Interns completed projects in a range of positions including Composites Manufacturing, Opto-Mechanical Engineering, and Industrial Engineering. A total of eleven interns represented the University of Michigan; ten were aerospace engineering students. David Fillmore, a Michigan Engineering alumnus and Systems Engineering Senior Manager of USAF Programs at GA-ASI comments on this summer’s Michigan cohort: “Our executive staff took notice of the quality, productivity and capabilities of our Wolverine interns.”

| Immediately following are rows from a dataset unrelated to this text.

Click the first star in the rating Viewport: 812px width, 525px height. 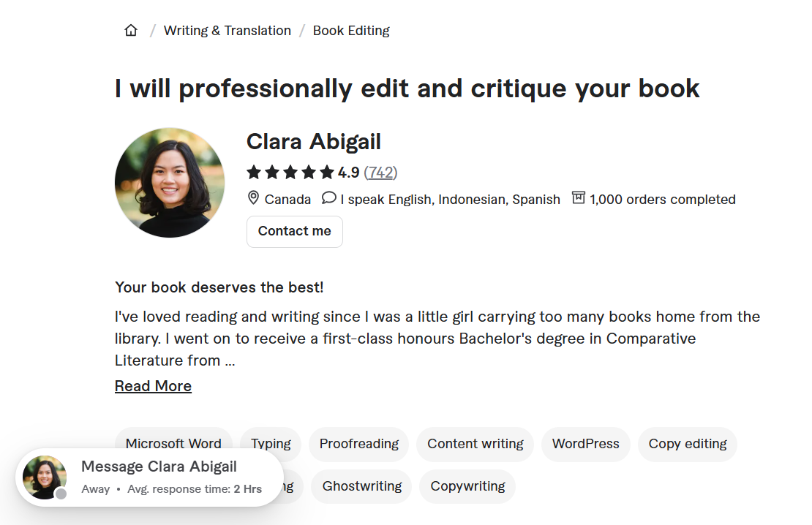[254, 172]
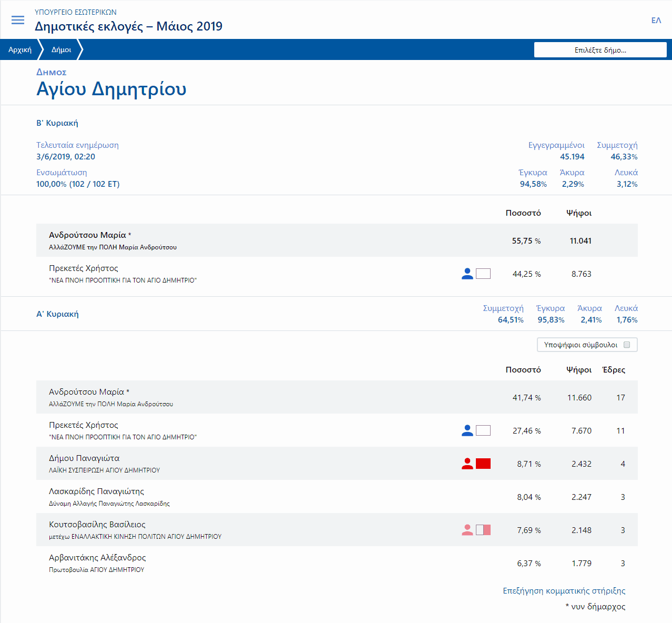Go to Αρχική in breadcrumb
This screenshot has width=672, height=623.
click(x=20, y=50)
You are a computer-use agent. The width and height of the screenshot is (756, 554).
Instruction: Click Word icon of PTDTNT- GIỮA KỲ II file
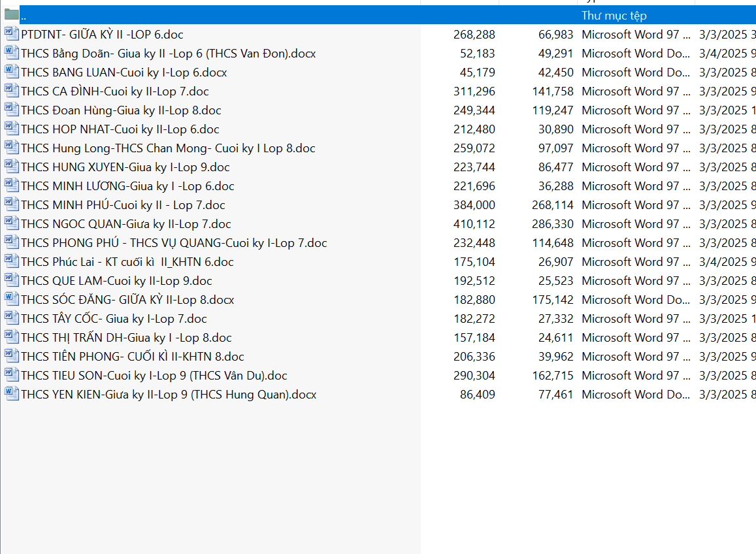pyautogui.click(x=11, y=34)
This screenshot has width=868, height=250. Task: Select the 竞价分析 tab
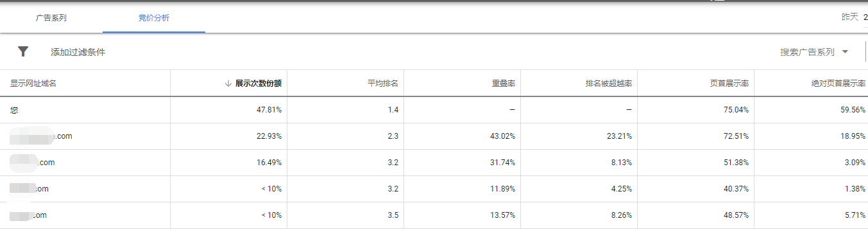[x=154, y=18]
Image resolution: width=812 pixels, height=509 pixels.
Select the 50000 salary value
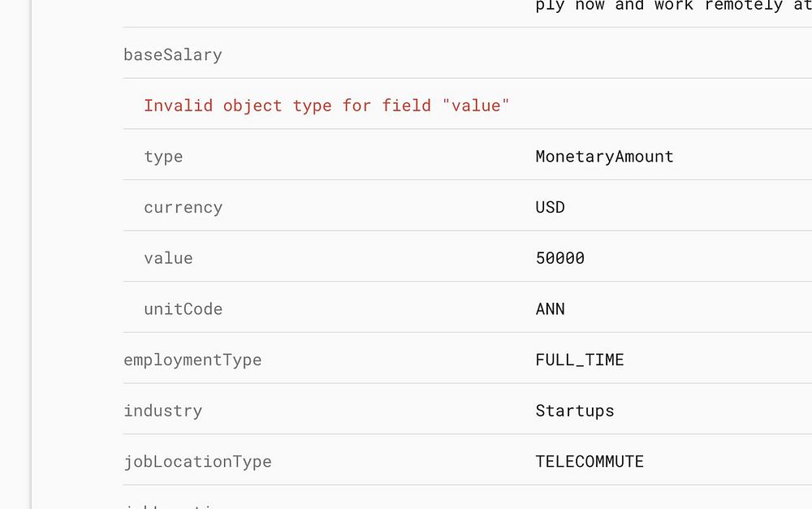click(559, 258)
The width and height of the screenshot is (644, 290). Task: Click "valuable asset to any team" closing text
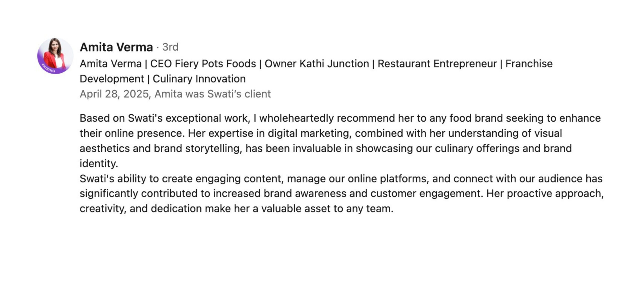[327, 209]
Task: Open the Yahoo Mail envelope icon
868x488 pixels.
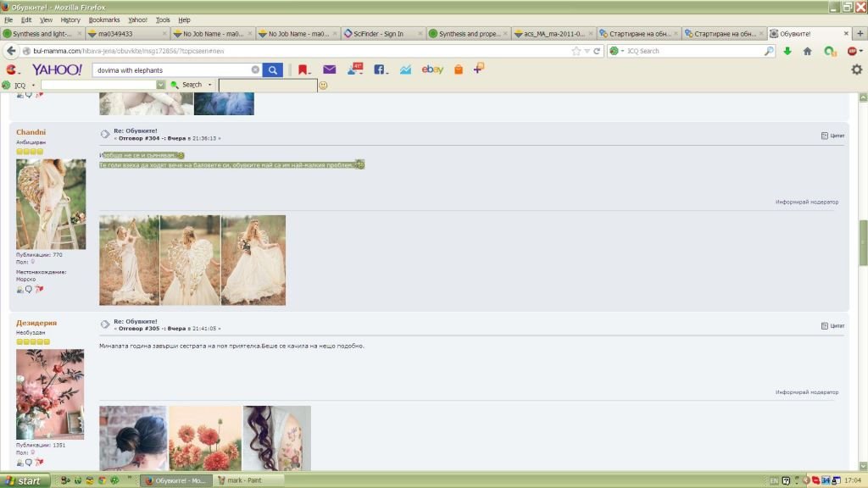Action: pos(329,69)
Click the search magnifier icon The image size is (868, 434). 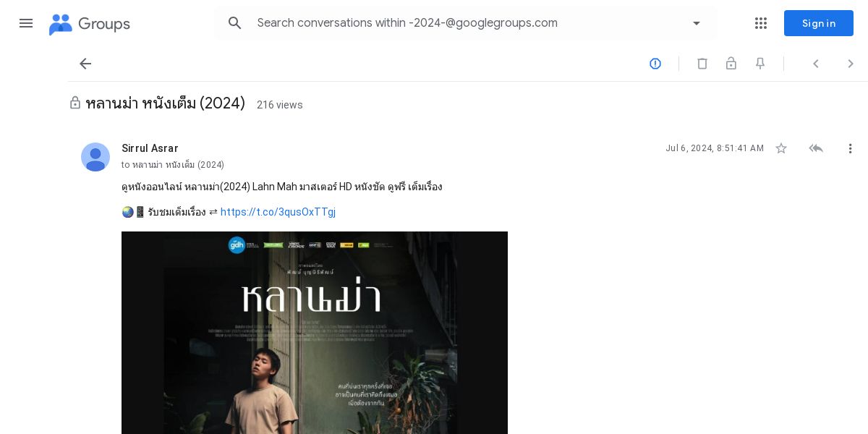(x=235, y=23)
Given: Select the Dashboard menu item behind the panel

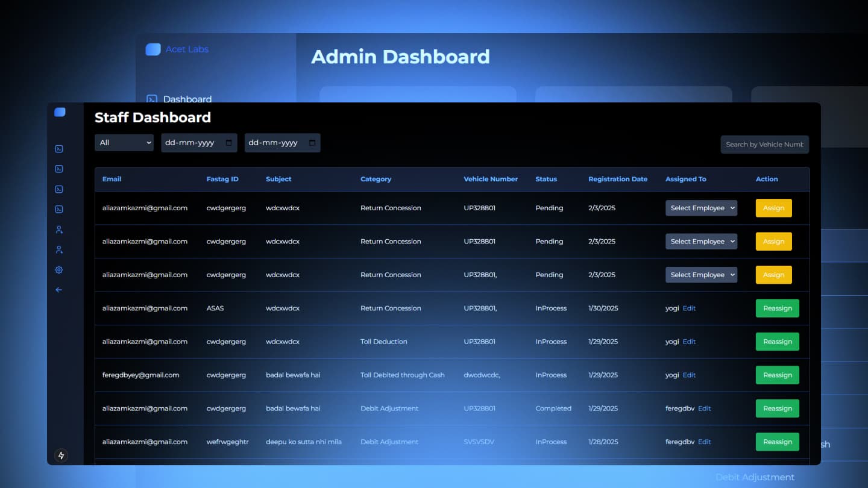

Throughout their ten-week internship, Michigan engineering students learned valuable skills and insights on the aerospace industry. Following his Stress Engineering internship at GA-ASI, Aerospace Engineering senior Henry Beh reflects on how his summer experience has changed his attitudes about becoming a full-time engineer in aerospace structures: “I feel much better prepared to move into full-time industry work. Moving forward I know what the type of work I want to do looks like and can more accurately determine my path. While overall my goals haven’t changed – I still want to work on structures – I would like to in the future work more closely with design. I saw firsthand how interesting the design side of structures can be in industry, and in the future I’d seek to incorporate some aspect of that into my job.”
Another crucial element of the summer internship is gaining a sense of the company’s culture. Matthew Szczerba, another Stress Engineering intern comments, “I really enjoyed the people I worked with. They were all very friendly and willing to help. They cared about their jobs but also cared about their relationships with their peers as well.”
Michigan representation in General Atomics’ intern programs has increased by over 30% in the last year, jumping from eight to eleven between 2017 and 2018. Among this year’s interns were two Captains for engineering design teams: Philip Wdowiak on M-Fly and Sam Elwell on Hyperloop. Congratulations to all eleven of our Wolverines!